[EXTRACTED RECORDS — start]

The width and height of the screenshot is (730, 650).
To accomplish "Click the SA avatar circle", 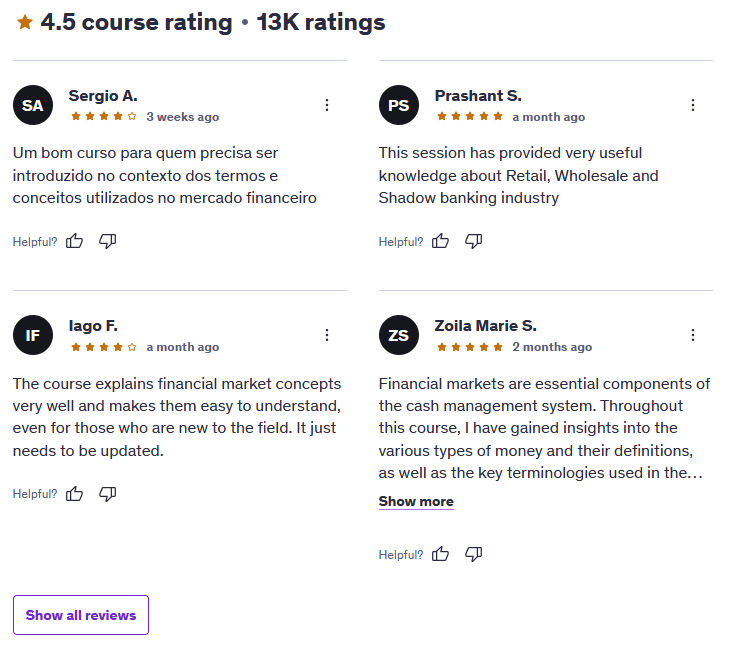I will 33,105.
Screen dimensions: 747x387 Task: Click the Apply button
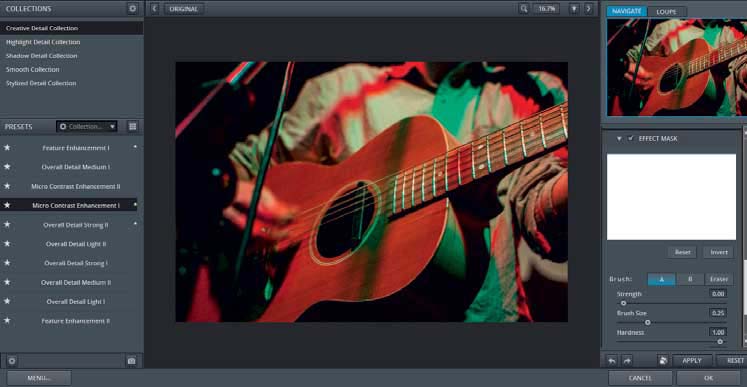point(692,361)
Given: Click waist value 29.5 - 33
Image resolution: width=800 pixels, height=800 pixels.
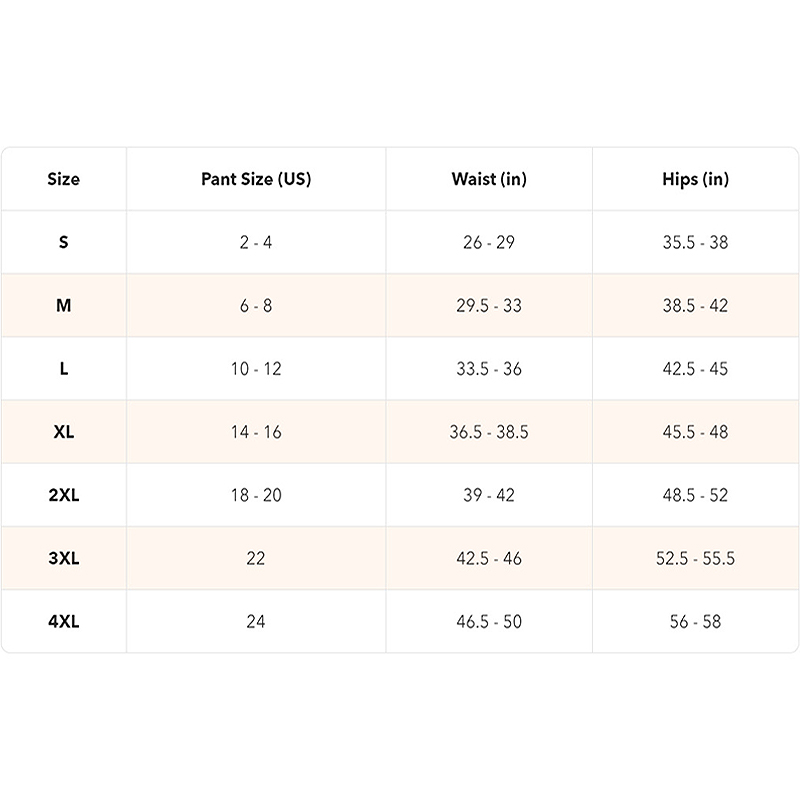Looking at the screenshot, I should pos(489,306).
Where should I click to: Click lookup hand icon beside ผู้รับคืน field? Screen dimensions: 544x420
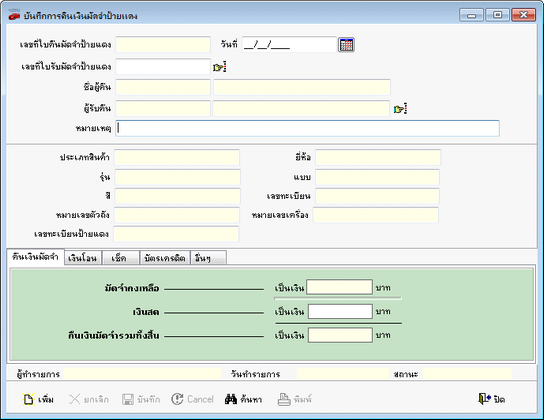[400, 109]
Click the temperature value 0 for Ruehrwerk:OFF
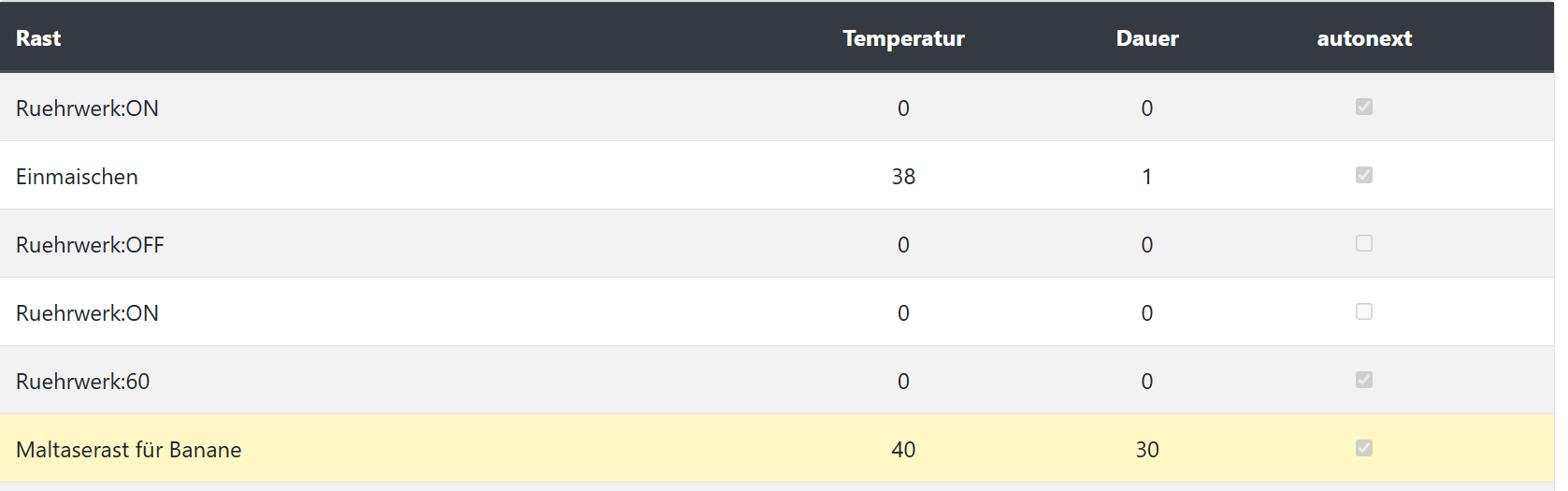1568x491 pixels. [x=903, y=245]
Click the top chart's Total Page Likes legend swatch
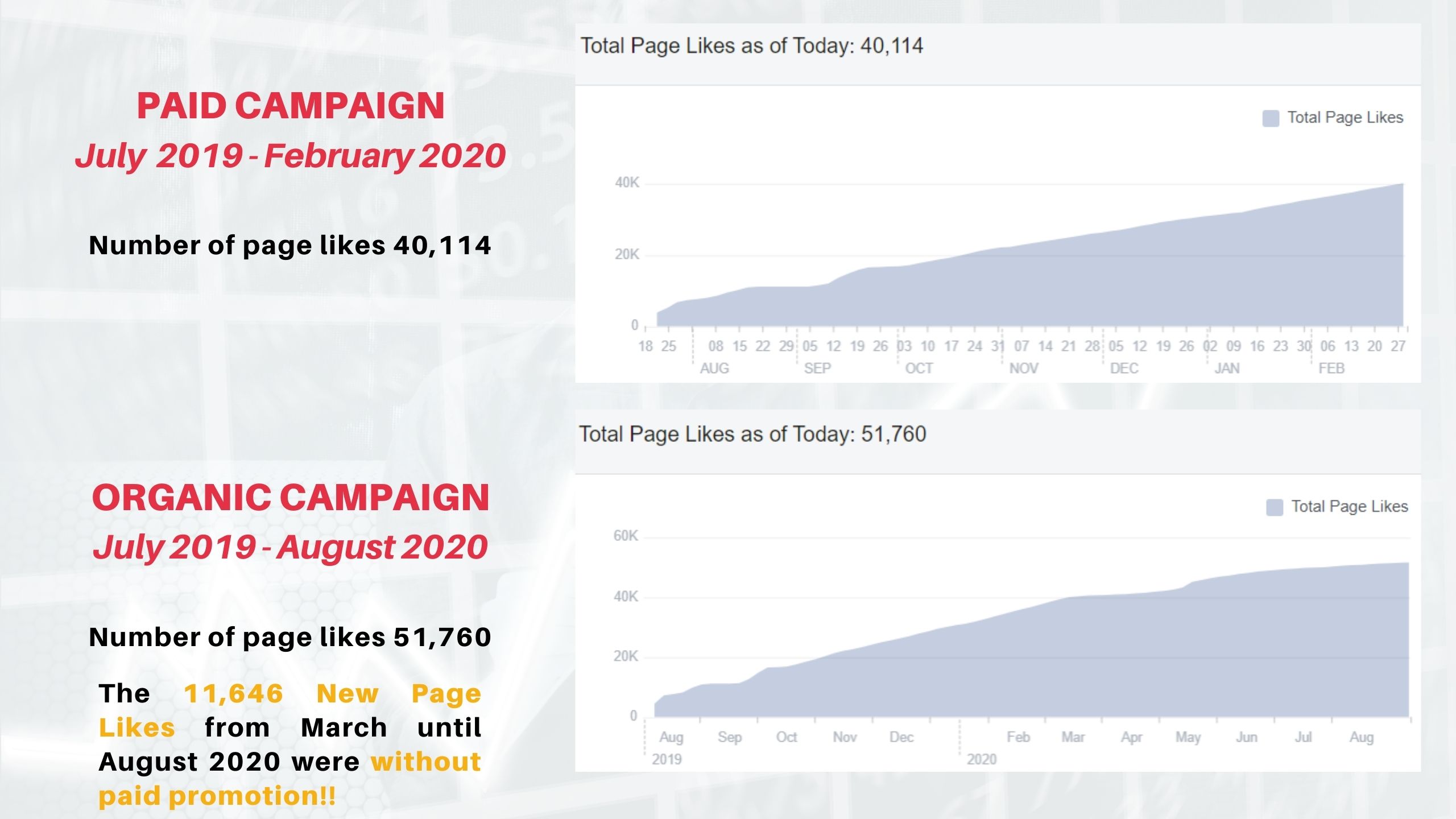Screen dimensions: 1456x819 click(1271, 118)
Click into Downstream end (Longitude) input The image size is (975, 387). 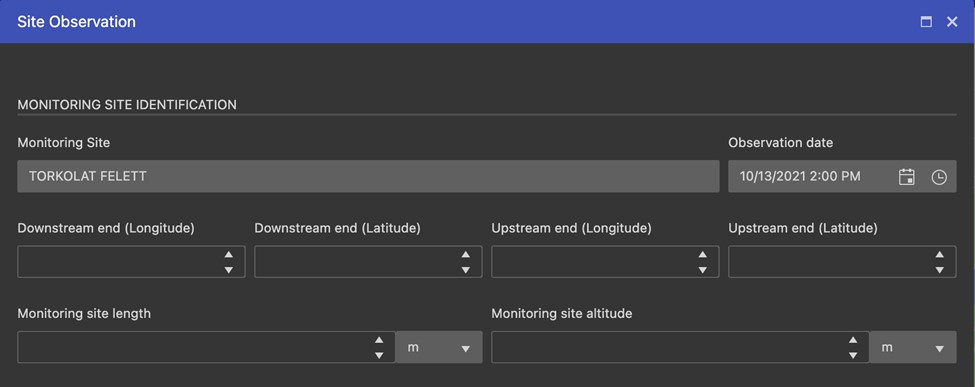tap(119, 262)
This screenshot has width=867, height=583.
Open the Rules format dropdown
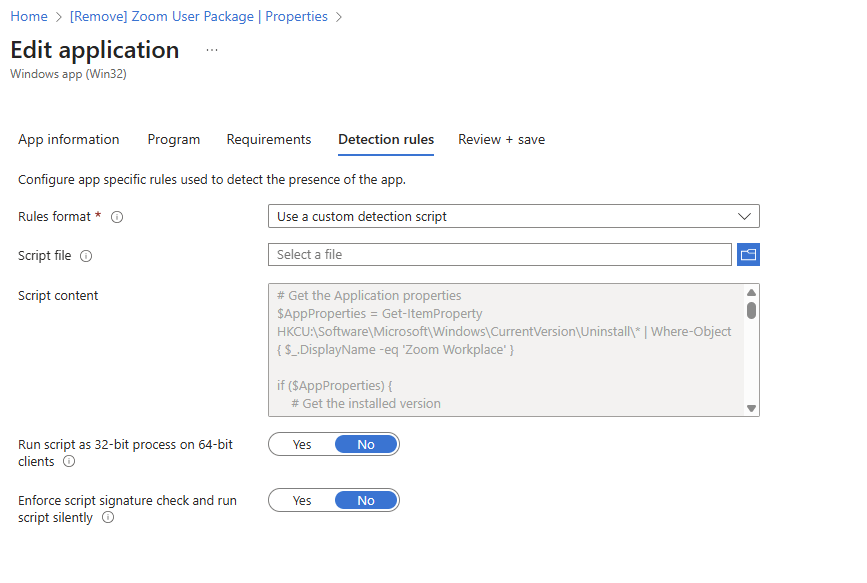pos(513,216)
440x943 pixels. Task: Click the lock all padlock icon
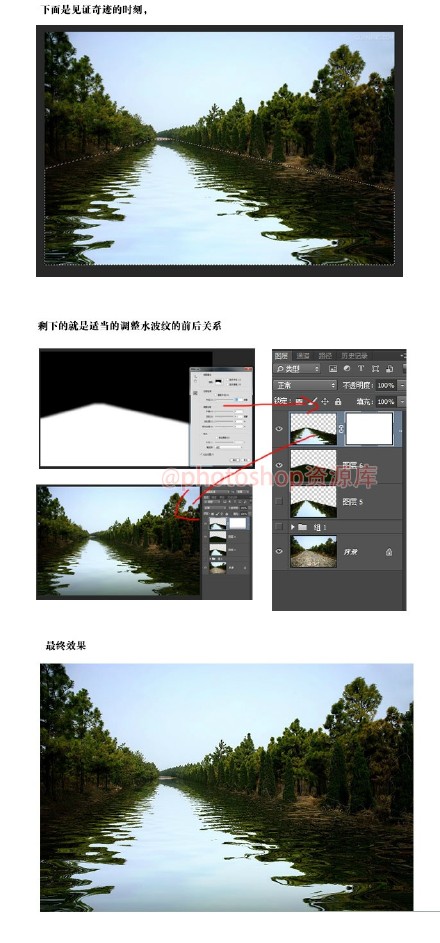click(338, 402)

[EXTRACTED RECORDS — finish]

AIM OF THE EXERCISE >> Starting at the line that contains "440x943 pixels. Task: Click", please write out each line through the last line of the data, both ends included, and keep pictures out of the copy.

FINAL ANSWER >>
440x943 pixels. Task: Click the lock all padlock icon
click(338, 402)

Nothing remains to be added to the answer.